Thursday, August 18, 2005

WILD TIE

Forty-two more games. Twenty-four road games, 18 home games. This is what separates us from the post-season after last night's 4-3 defeat of the Nats. I'll allow myself about twelve hours of happiness until reality sets in.

J-Roll and Kenny Lofton scored in the first off Washington starter Esteban Loaiza on a Chase Utley sac fly and a Pat Burrell double respectively. In the fourth, Vinny Castilla hit his 943rd home run off Phillies pitching to make it 2-1, and then starter Jon Lieber allowed a double to Christian Guzman, a guy who's been "on the interstate" so long he has a frequent guest card at EconoLodge. A real hitter, Jose Vidro, singled in Guzman to tie it up. Answering back quickly, Rollins and Lofton reached base again in the bottom of the inning, on a single and a double, and Bobby Abreu earned the Phillies Radio Network Star Of The Game (I was listening on the way home last night) by doubling off the Lukoil sign in left center to score both runners. Yakko, Wakko, and Dot held on to the lead barely, with Madson (I guess he would be Yakko) yielding a sac fly to Vinnie after the Nats led off the seventh with a single and a ground-rule double. Wags gave up a leadoff single to Jose Guillen in the ninth before striking out the next two hitters and amazingly getting Vinnie to ground out. Aside from the fourth inning, Lieber was terrific, giving up only three hits and a walk in six innings for his 12th win.

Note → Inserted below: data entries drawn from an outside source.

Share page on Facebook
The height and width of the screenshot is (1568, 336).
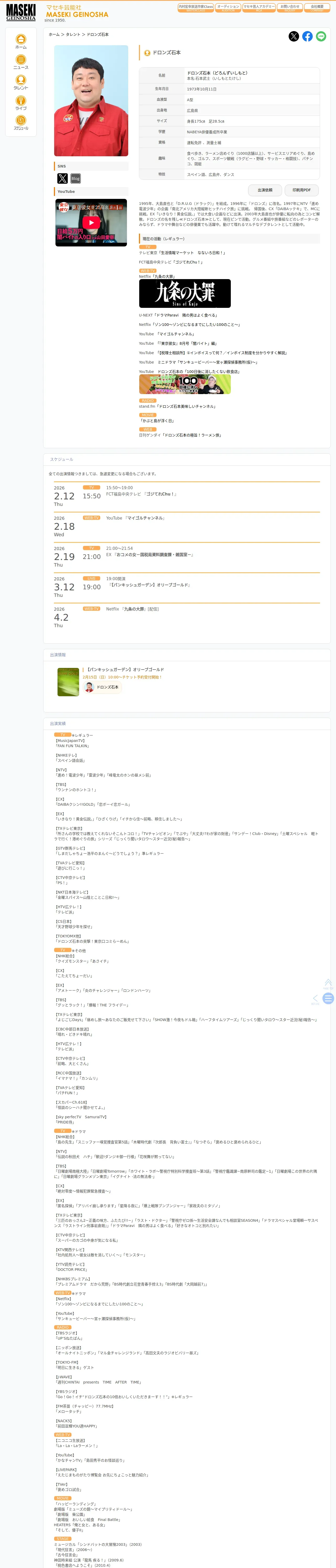(307, 37)
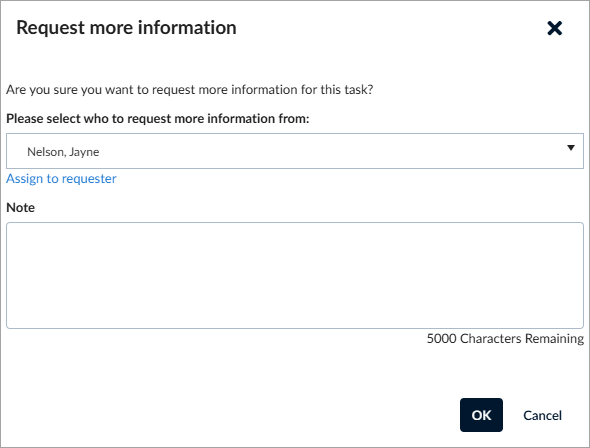Choose the Cancel text button

click(542, 415)
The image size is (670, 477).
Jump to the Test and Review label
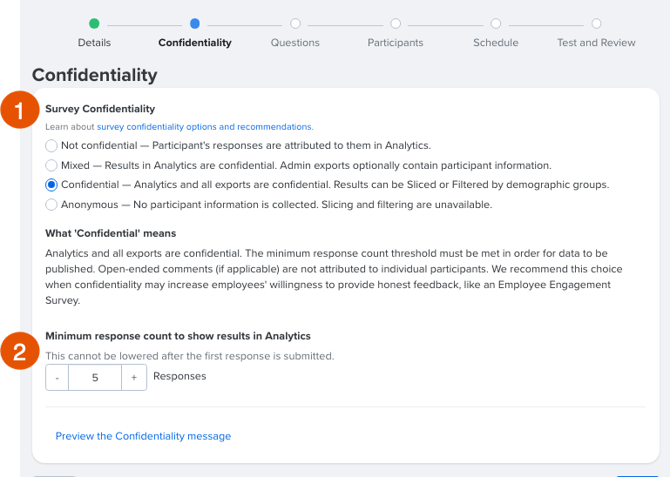coord(597,43)
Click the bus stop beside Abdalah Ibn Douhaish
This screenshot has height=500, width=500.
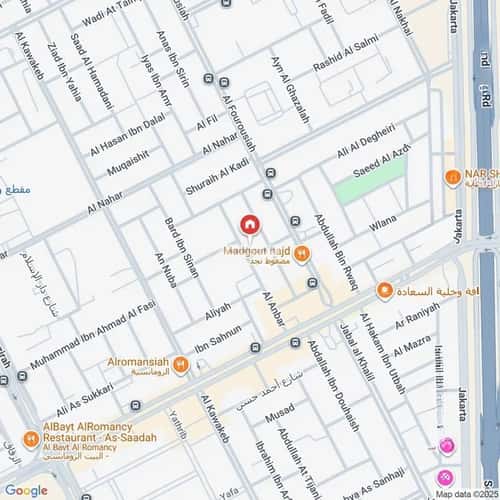[x=295, y=342]
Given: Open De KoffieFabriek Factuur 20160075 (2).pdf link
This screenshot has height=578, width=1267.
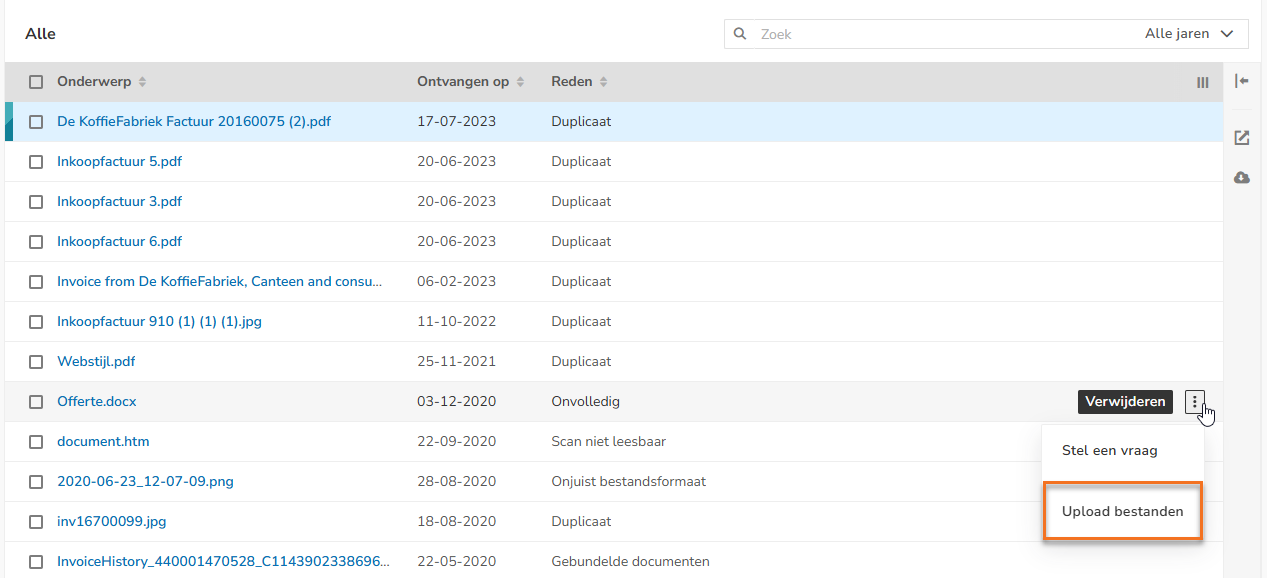Looking at the screenshot, I should click(194, 122).
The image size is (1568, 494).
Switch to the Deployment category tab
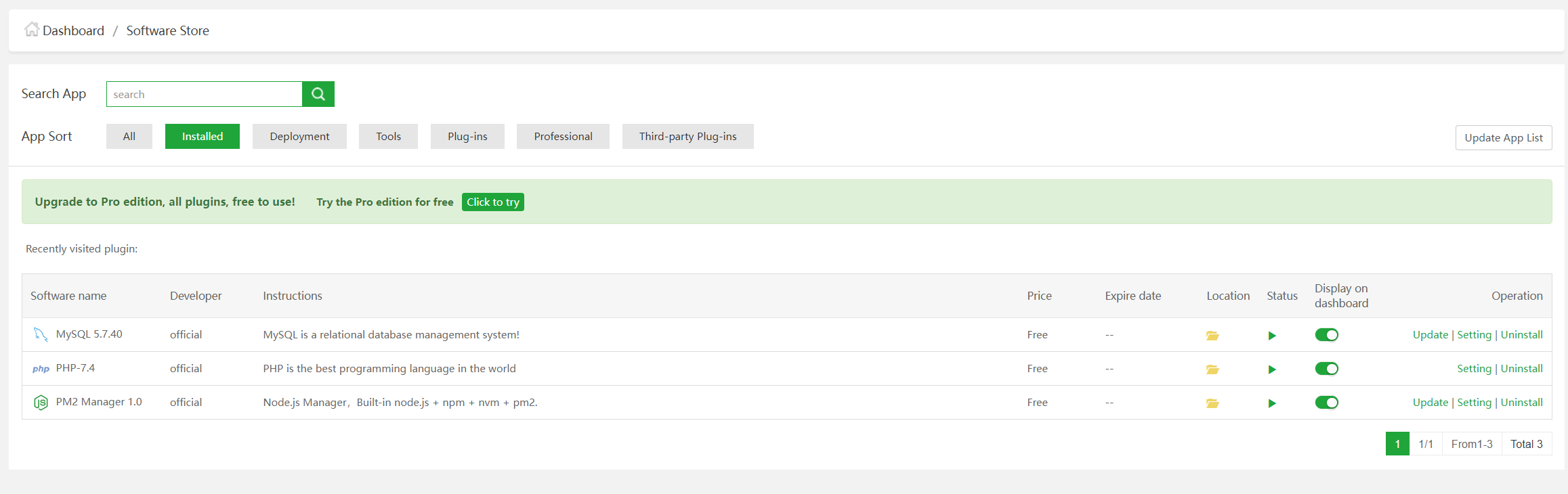[299, 137]
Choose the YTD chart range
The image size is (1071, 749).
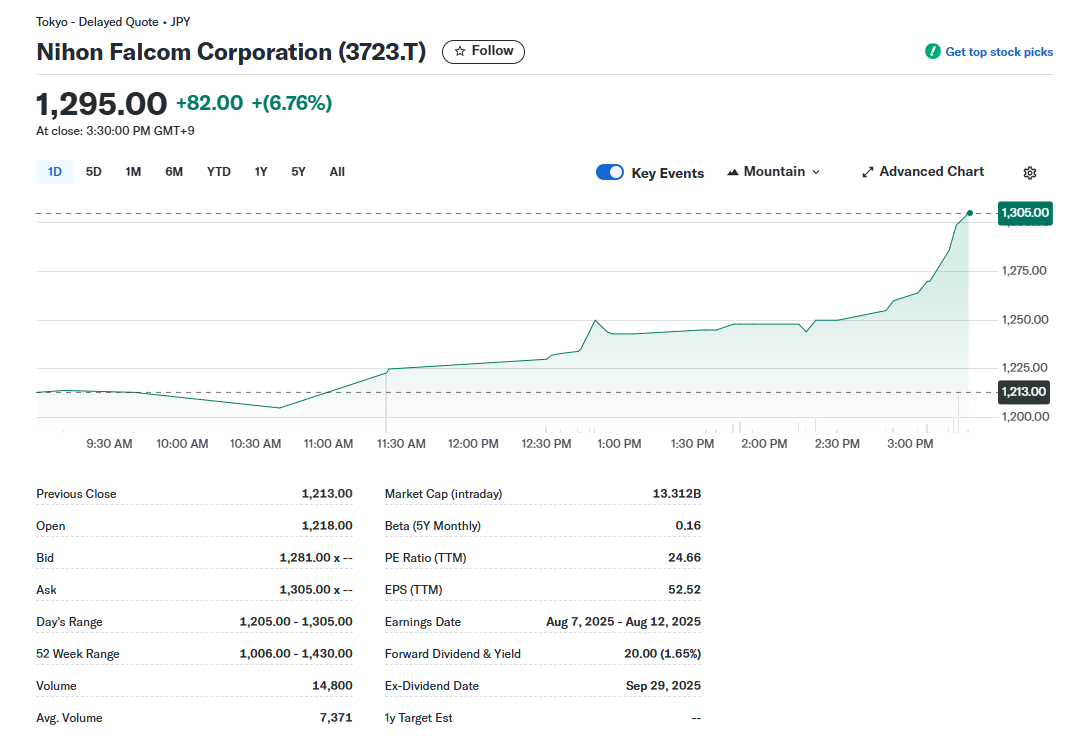point(219,172)
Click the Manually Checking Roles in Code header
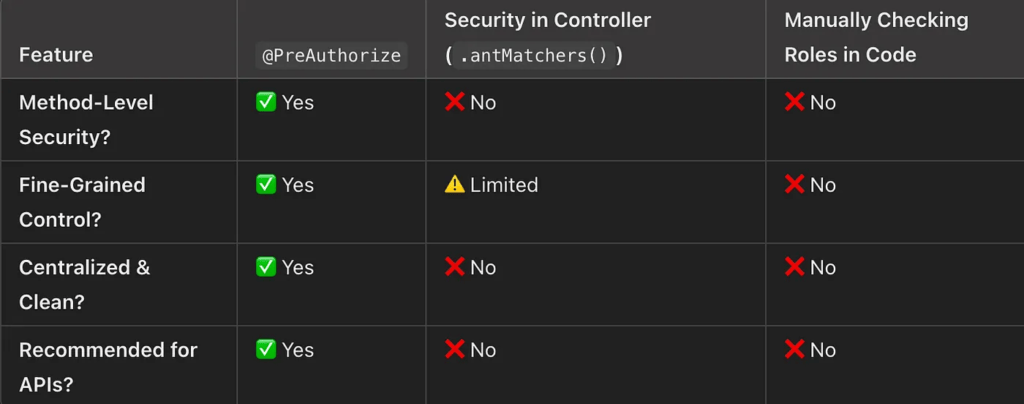 [862, 37]
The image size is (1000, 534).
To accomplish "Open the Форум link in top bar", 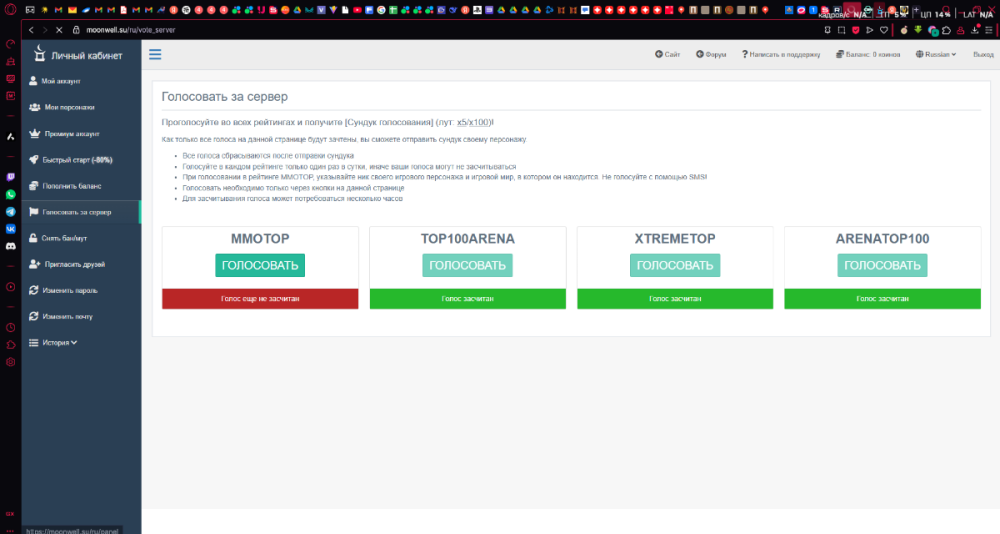I will pyautogui.click(x=711, y=54).
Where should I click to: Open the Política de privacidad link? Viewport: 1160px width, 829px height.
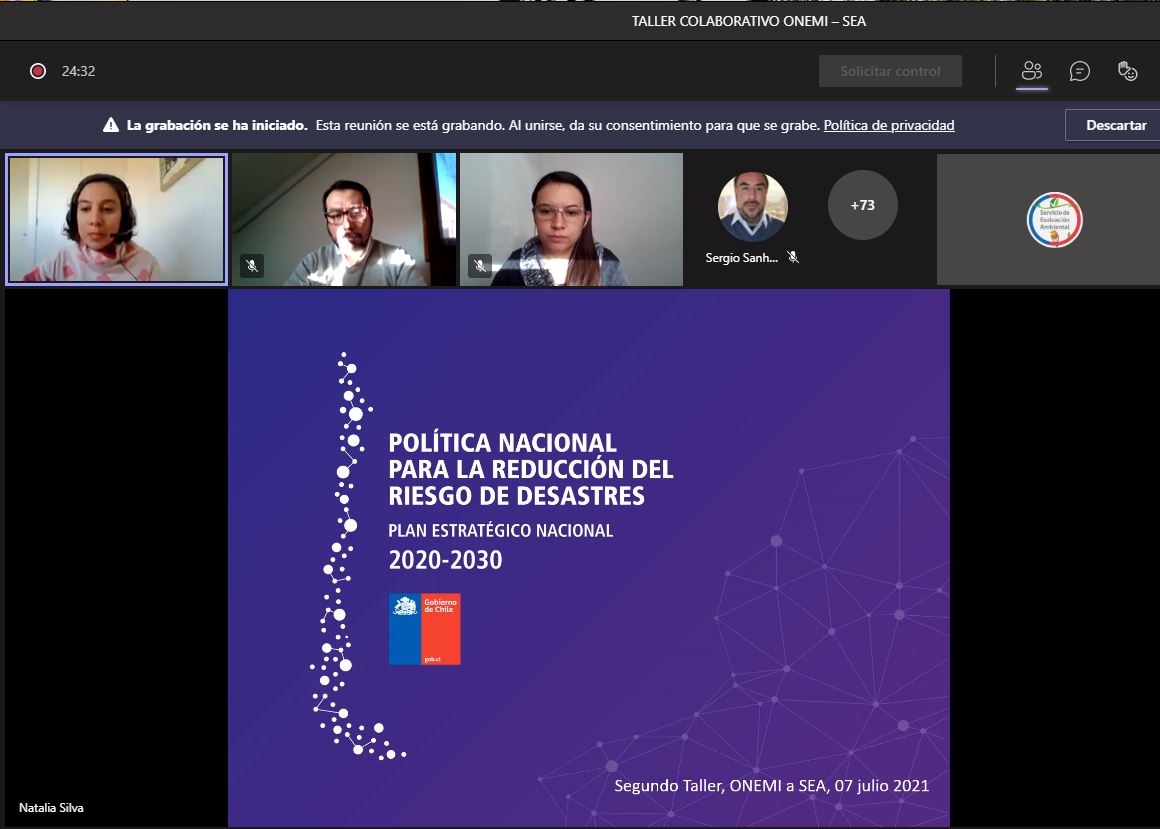pos(889,125)

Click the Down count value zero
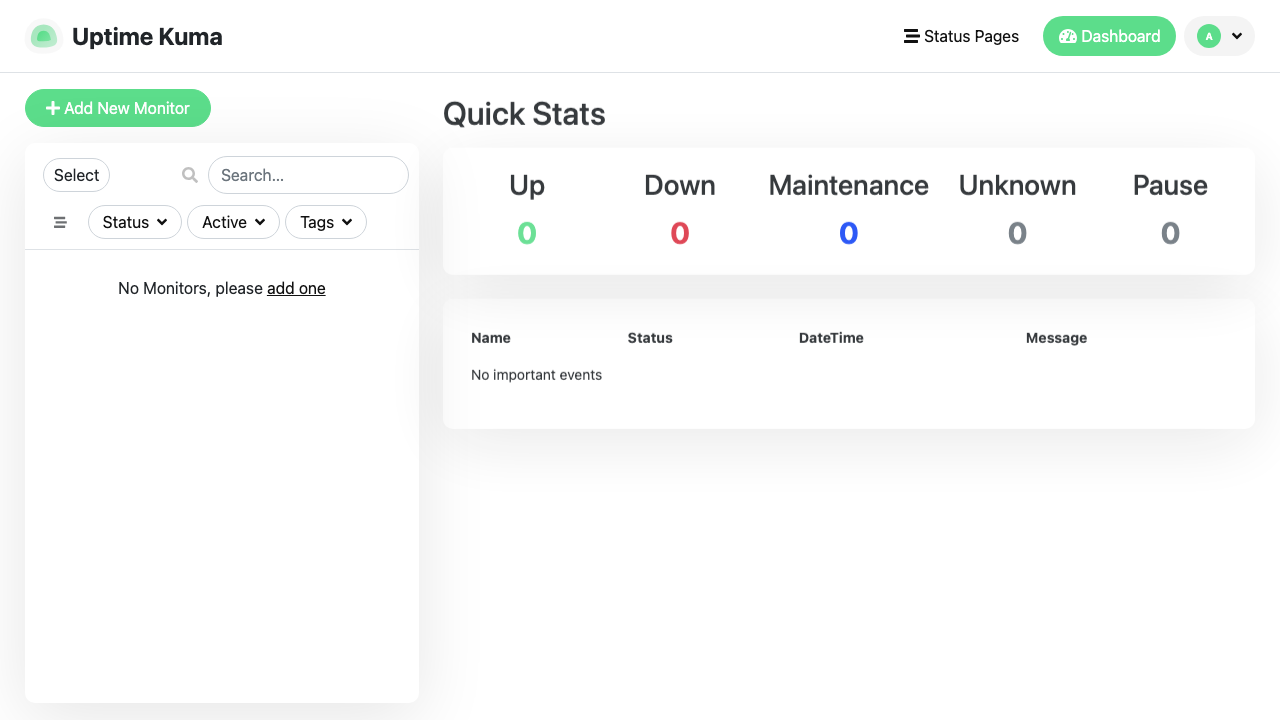680,233
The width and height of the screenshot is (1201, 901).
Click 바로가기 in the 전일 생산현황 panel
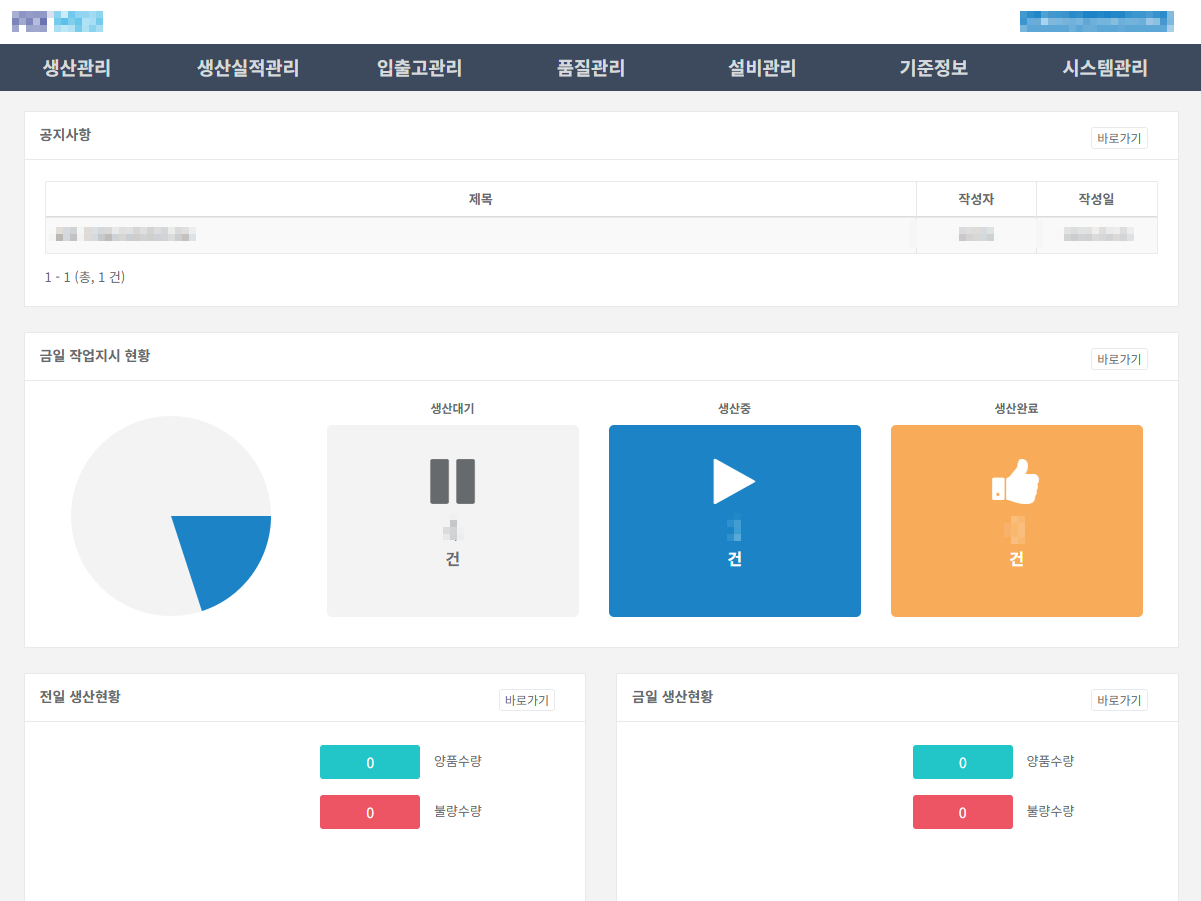[x=526, y=700]
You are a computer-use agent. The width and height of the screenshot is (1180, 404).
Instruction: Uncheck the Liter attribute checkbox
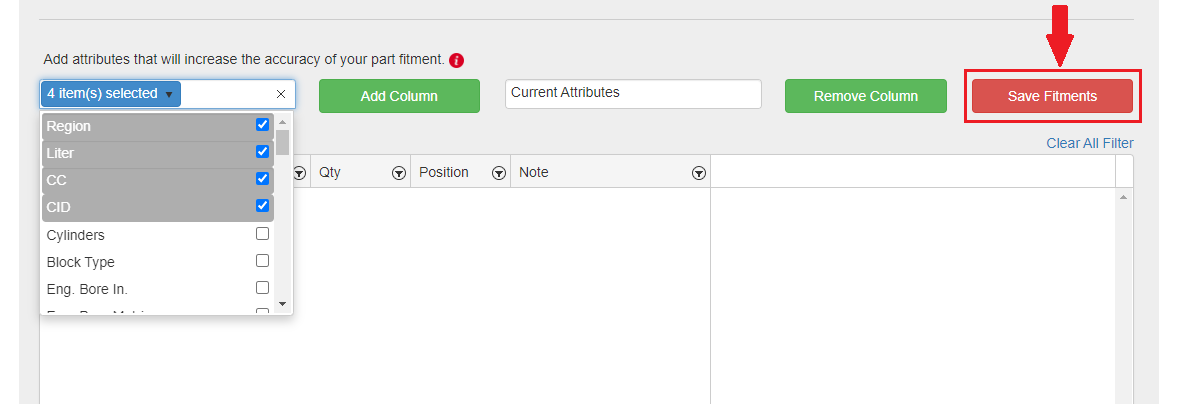(262, 152)
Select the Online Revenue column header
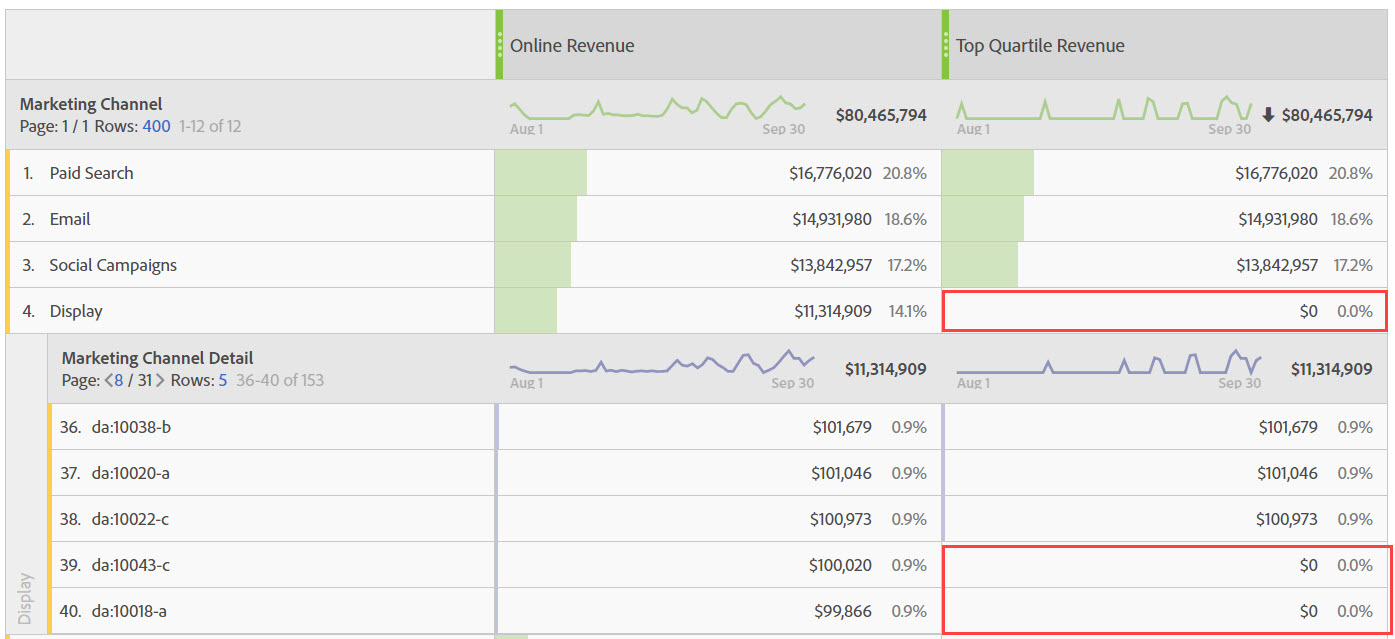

With Houston losing to the Cubs, The Phillies and Astros have identical 64-56 records. We play Houston at home for three in September, and we play the other team with which we are tied in the loss column, Washington, eight more times starting with a doubleheader today. Baseball Prospectus puts our playoff odds at 27.4%, while Houston's are 32.3%. The difference in expected wins between the two teams is only one win, with neither team predicted to win 90 games. Those eight games with Washington, six of which are at RFK, appear to be the key games. They've been tremendous at home (34-22), and we tend not to play well in pitcher's parks. We took two of three there in April, though. This upcoming twelve-game, four-city, bi-coastal road trip with no days off could also serve to expose us like Jude Law changing into his swim trunks (you can find the link to that photo yourself, weirdo. It wasn't that special anyway. I mean...never mind). When you look at it, there isn't really any series we can afford to lose. Let's see...yeah, my twelve hours are nearly up.